> What to produce
Reproduce the rows below verbatim, from the first line through the line containing "at that location.", inclusive. Leave the pictures out.

> Record excerpts
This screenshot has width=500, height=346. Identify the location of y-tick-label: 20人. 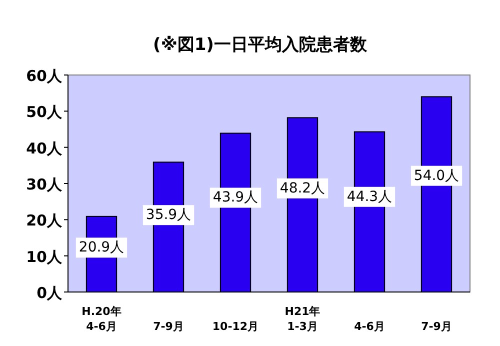
(44, 221).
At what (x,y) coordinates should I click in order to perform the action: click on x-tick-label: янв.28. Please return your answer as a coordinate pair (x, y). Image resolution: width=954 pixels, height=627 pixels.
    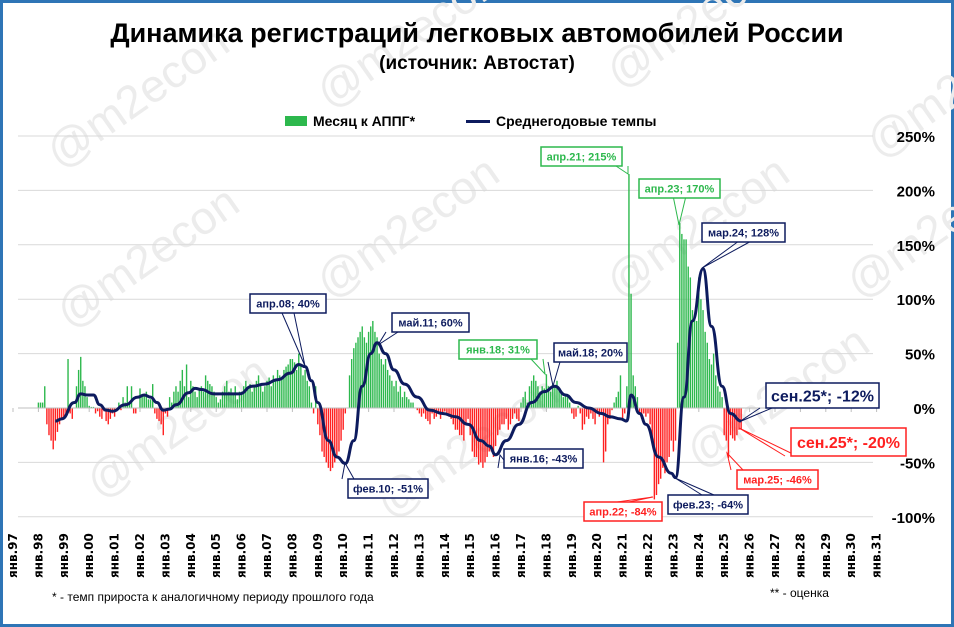
    Looking at the image, I should click on (800, 556).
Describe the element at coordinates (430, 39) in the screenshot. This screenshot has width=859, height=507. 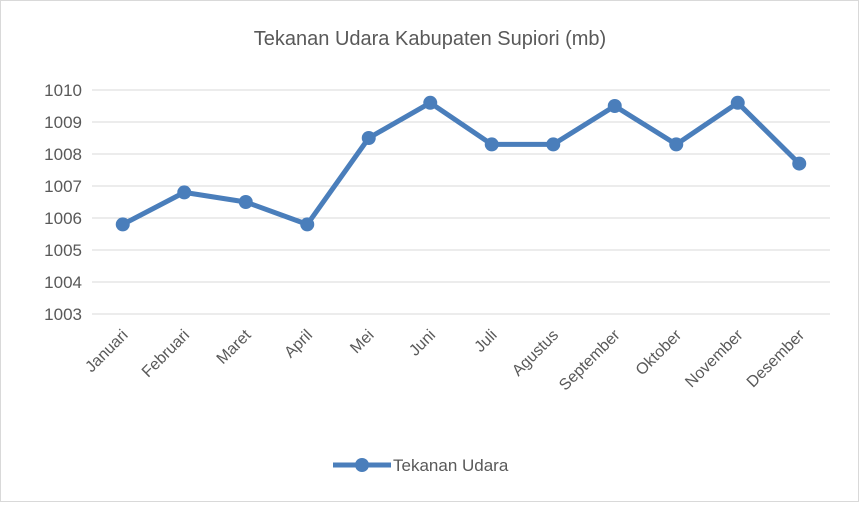
I see `chart-title: Tekanan Udara Kabupaten Supiori (mb)` at that location.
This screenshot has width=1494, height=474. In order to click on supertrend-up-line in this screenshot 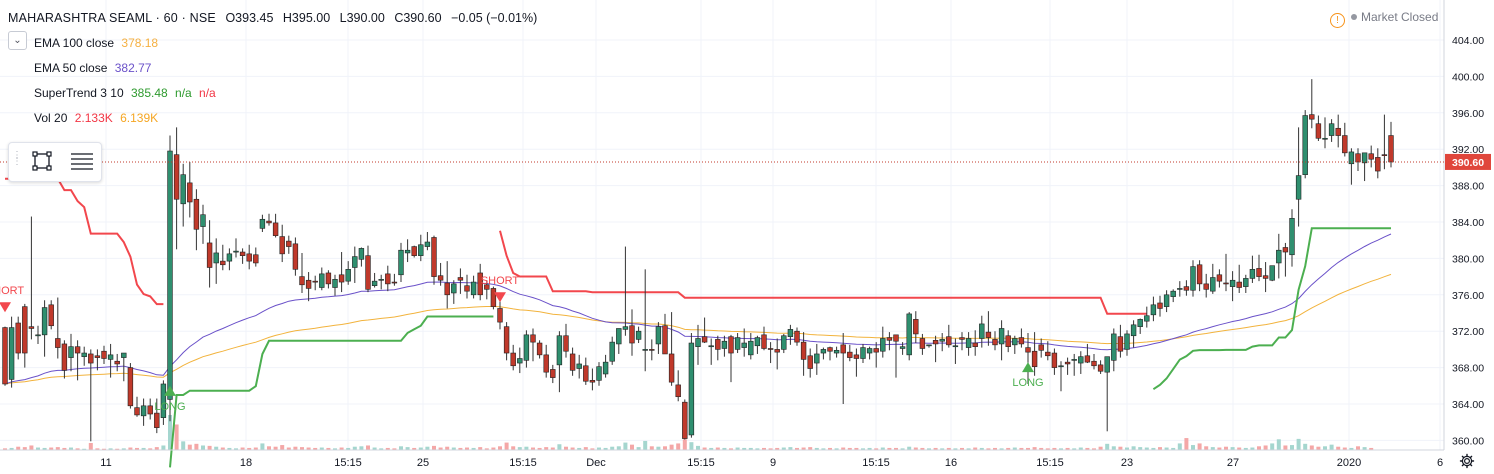, I will do `click(1272, 309)`.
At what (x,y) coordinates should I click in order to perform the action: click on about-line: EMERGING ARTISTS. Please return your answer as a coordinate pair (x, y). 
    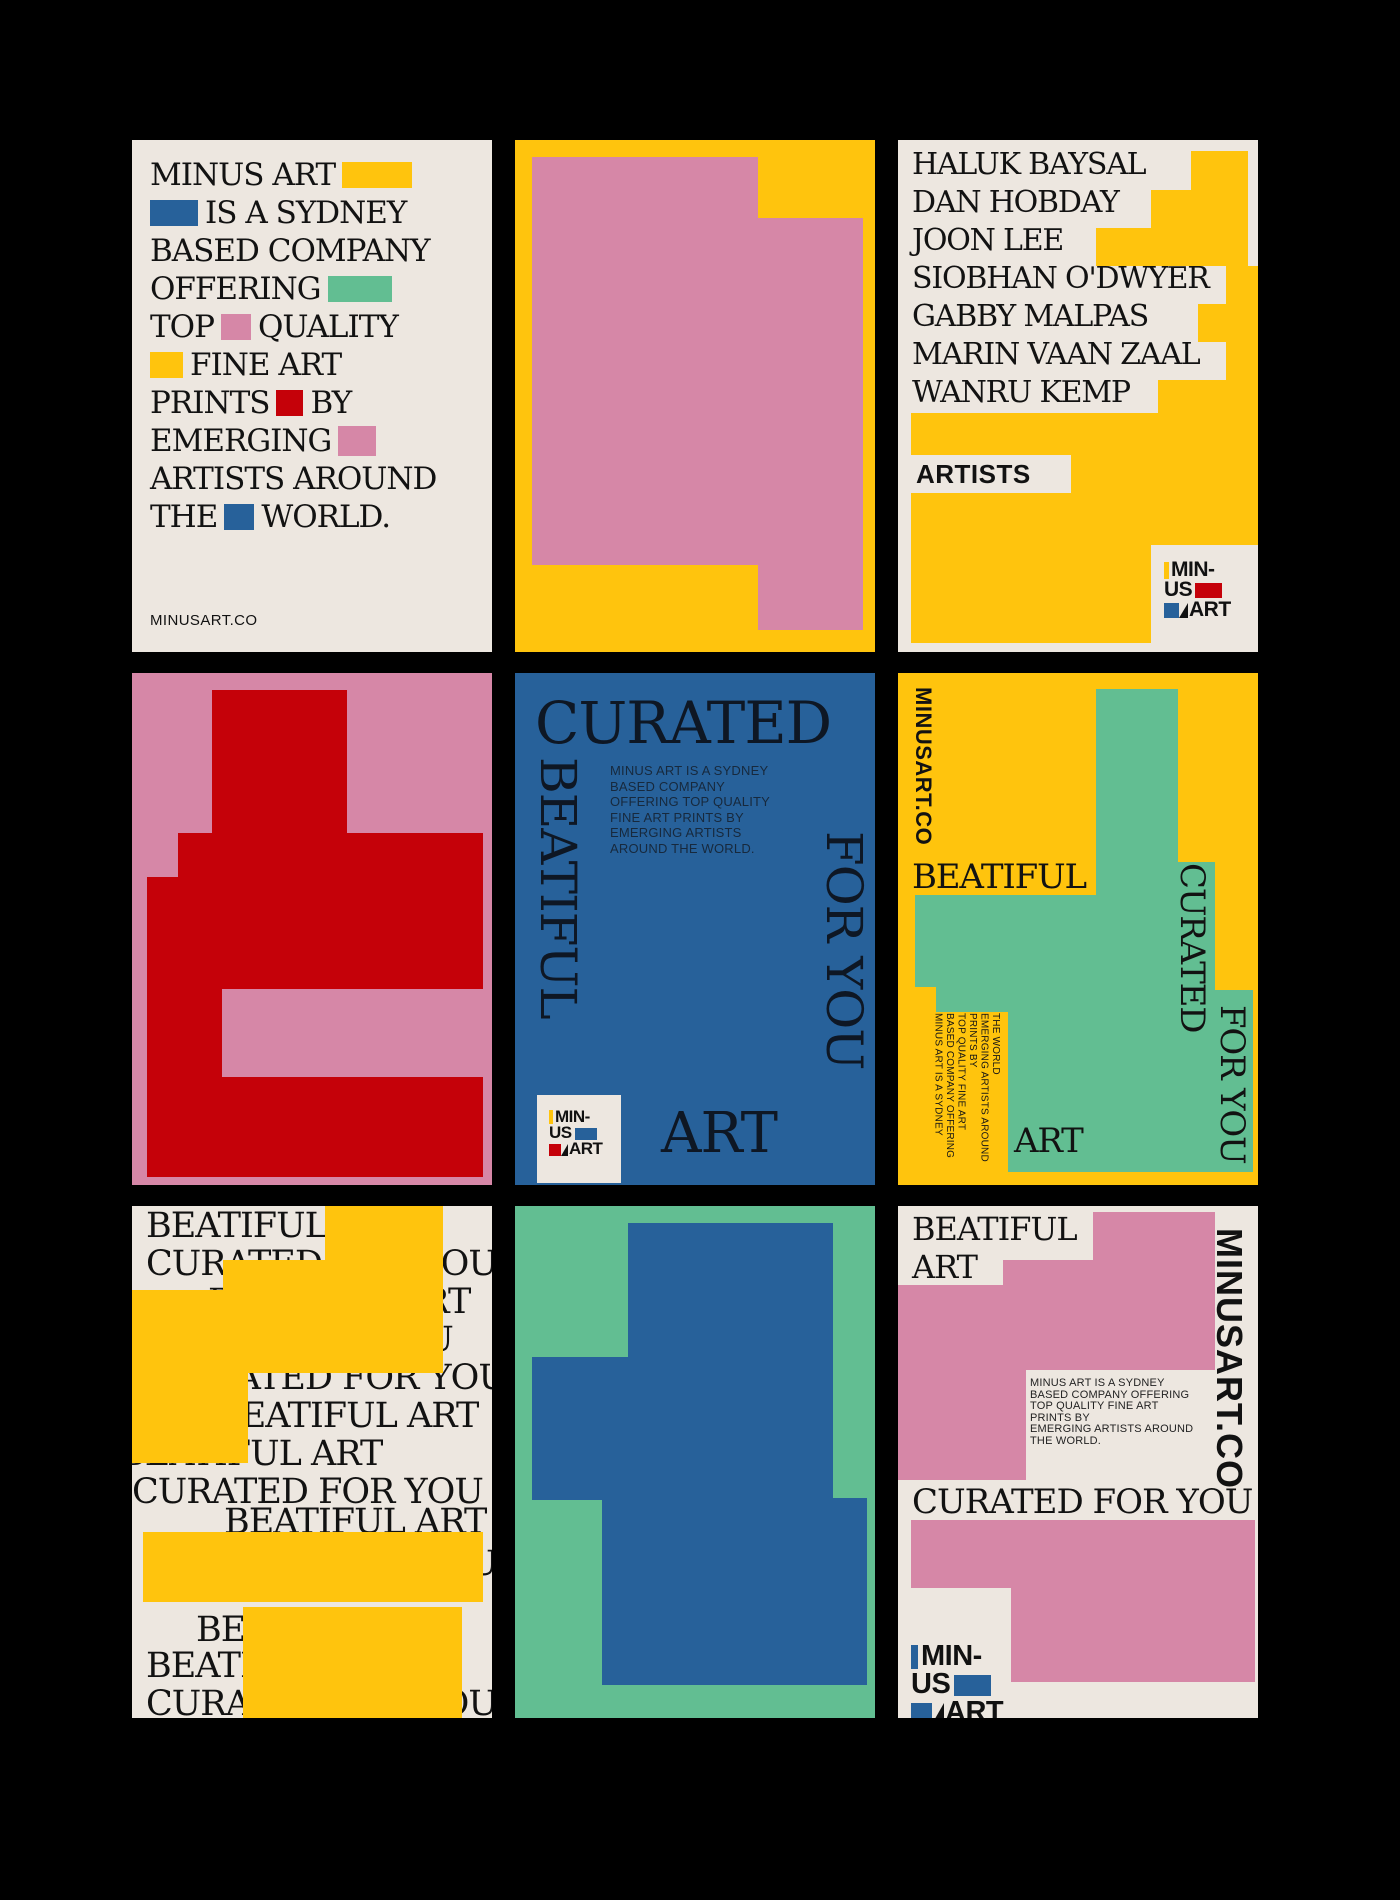
    Looking at the image, I should click on (676, 832).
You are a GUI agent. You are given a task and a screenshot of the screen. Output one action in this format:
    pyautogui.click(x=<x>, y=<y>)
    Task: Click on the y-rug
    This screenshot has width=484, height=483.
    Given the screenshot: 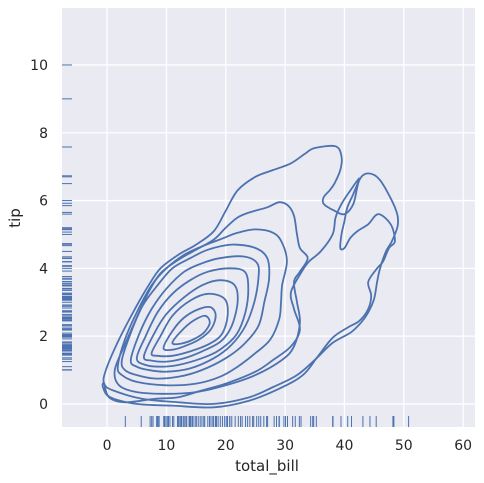 What is the action you would take?
    pyautogui.click(x=67, y=218)
    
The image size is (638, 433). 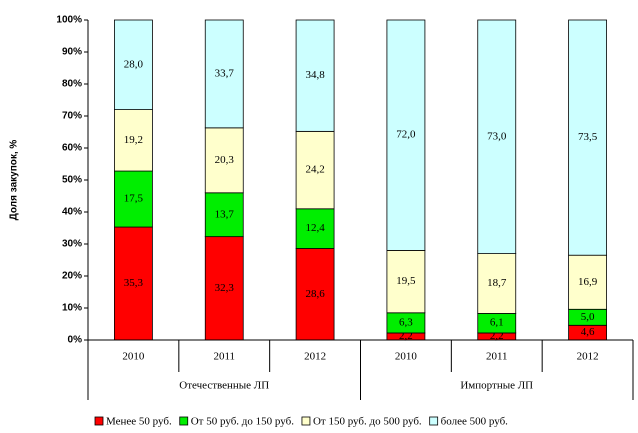 I want to click on data-label: 19,2, so click(x=134, y=140).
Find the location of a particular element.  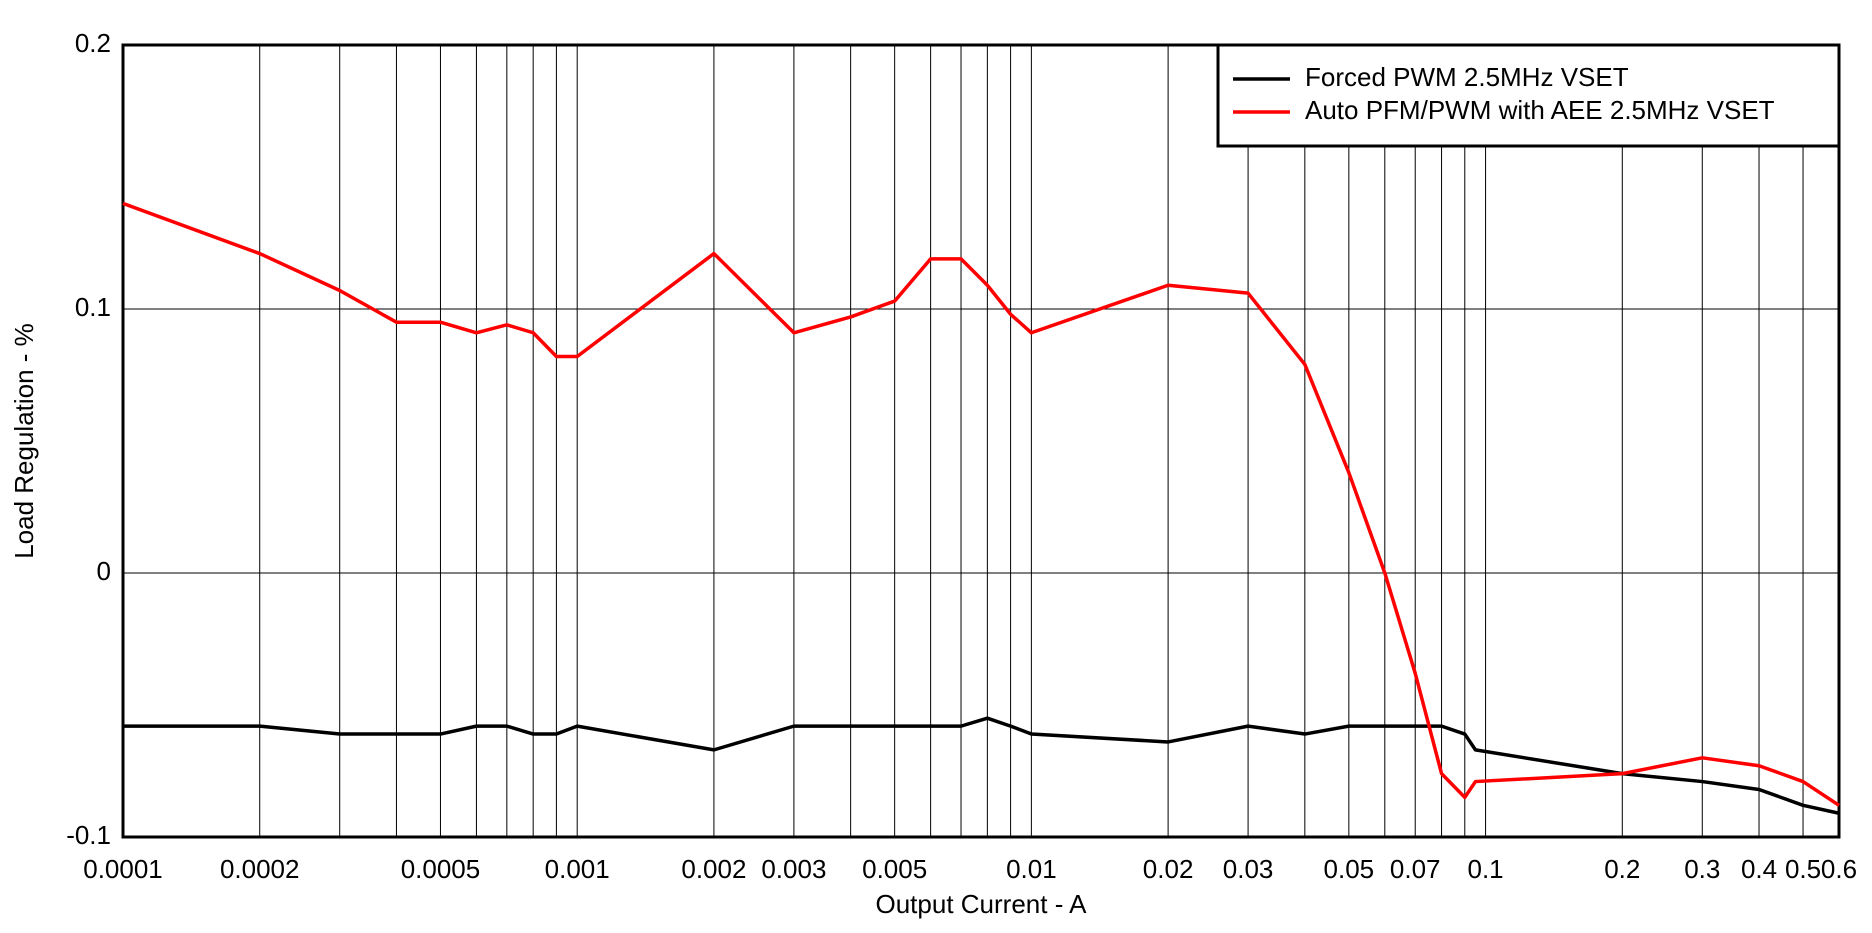

y-tick-label: 0.2 is located at coordinates (93, 43).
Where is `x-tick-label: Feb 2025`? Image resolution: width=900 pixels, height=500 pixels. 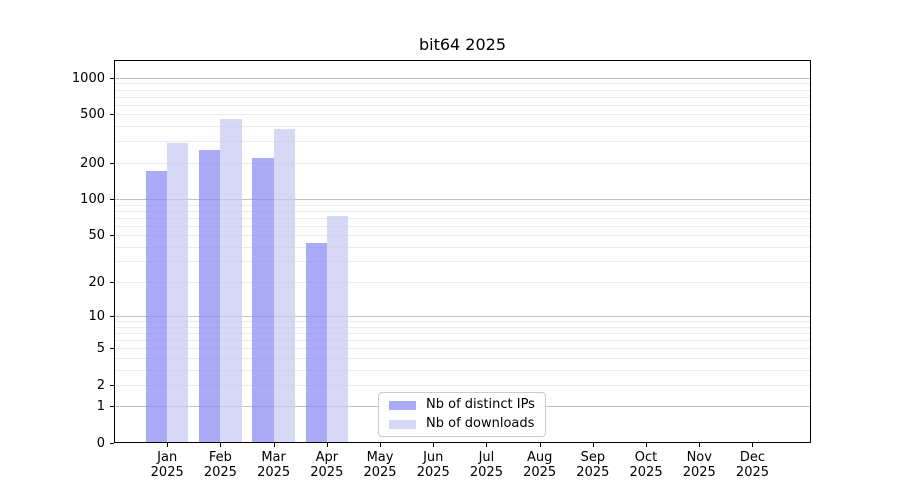
x-tick-label: Feb 2025 is located at coordinates (220, 465).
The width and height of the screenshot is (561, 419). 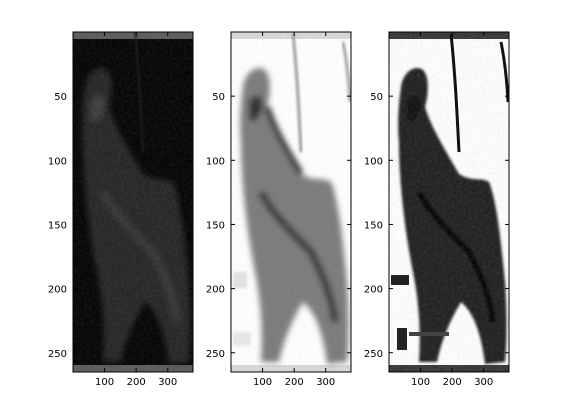 What do you see at coordinates (168, 382) in the screenshot?
I see `x-tick-label-left: 300` at bounding box center [168, 382].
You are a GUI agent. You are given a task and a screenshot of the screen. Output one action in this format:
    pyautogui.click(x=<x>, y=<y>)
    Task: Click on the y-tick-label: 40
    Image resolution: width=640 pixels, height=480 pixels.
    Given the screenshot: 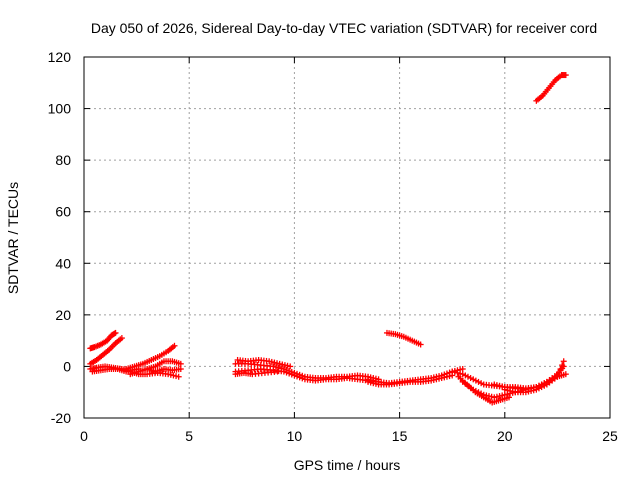 What is the action you would take?
    pyautogui.click(x=63, y=263)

> Answer section
This screenshot has width=500, height=346. Identify the location of y-tick-label: 20人. 
(44, 221).
At what (x,y) coordinates should I click in order to perform the action: click on x-tick-label: янв.28. Please return your answer as a coordinate pair (x, y). Image resolution: width=954 pixels, height=627 pixels.
    Looking at the image, I should click on (800, 556).
Describe the element at coordinates (430, 39) in the screenshot. This screenshot has width=859, height=507. 
I see `chart-title: Tekanan Udara Kabupaten Supiori (mb)` at that location.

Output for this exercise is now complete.